▶ **Required action**
Only the lines below starting at the one containing "Image resolution: width=1087" and ending at the one containing "The image size is (312, 164)." belong in the answer, each copied exactly.

***

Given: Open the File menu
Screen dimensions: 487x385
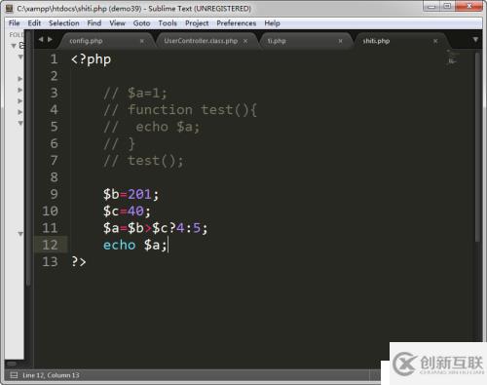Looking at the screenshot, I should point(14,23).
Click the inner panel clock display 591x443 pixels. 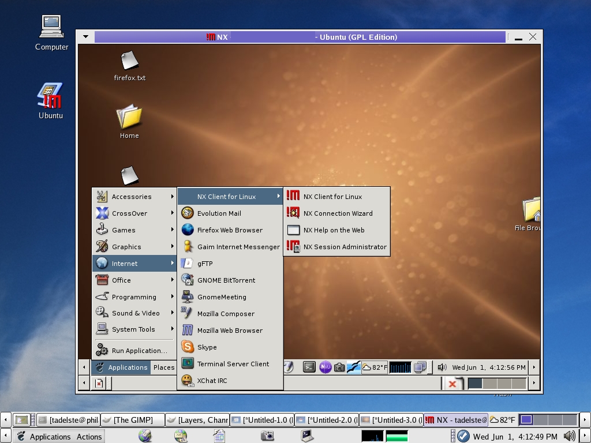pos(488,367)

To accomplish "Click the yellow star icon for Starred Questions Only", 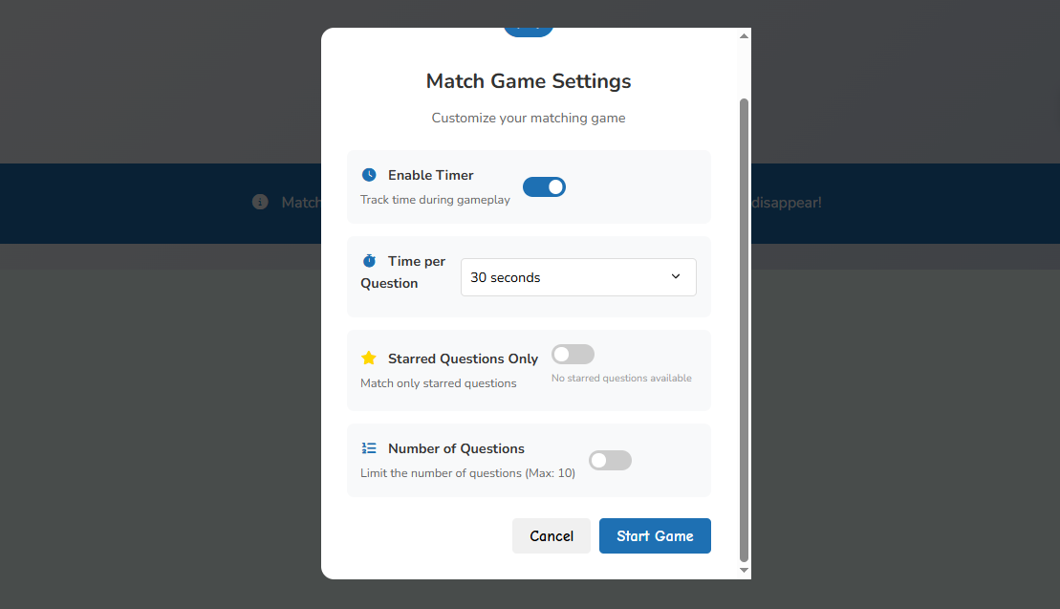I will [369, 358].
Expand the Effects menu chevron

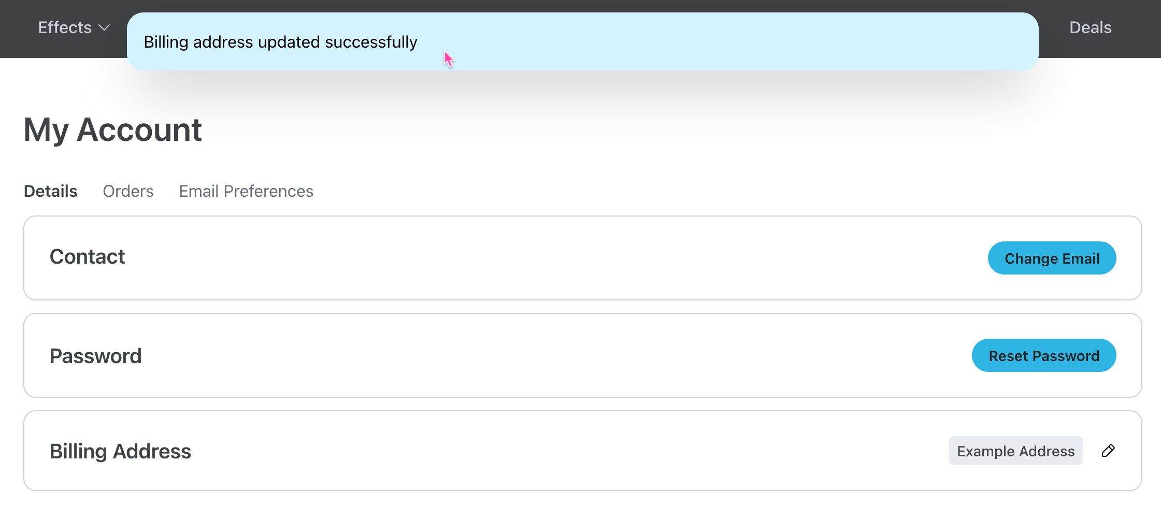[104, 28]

***

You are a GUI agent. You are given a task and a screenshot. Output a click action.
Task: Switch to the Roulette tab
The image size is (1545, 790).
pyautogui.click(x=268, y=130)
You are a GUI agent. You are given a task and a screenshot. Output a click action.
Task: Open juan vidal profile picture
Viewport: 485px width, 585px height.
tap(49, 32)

***

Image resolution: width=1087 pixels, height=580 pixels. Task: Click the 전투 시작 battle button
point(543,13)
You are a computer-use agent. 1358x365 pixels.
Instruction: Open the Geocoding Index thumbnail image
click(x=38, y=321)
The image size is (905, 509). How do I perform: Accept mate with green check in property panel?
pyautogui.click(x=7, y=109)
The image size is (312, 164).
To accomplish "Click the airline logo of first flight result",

***

▶ **Solution below**
Image resolution: width=1087 pixels, height=580 pixels. Task: Click the 전투 시작 battle button
point(543,13)
You are a computer-use agent. 1358x365 pixels.
Instruction: Open the Geocoding Index thumbnail image
click(x=38, y=321)
The image size is (905, 509). How do I perform: Accept mate with green check in property panel?
pyautogui.click(x=7, y=109)
The image size is (312, 164).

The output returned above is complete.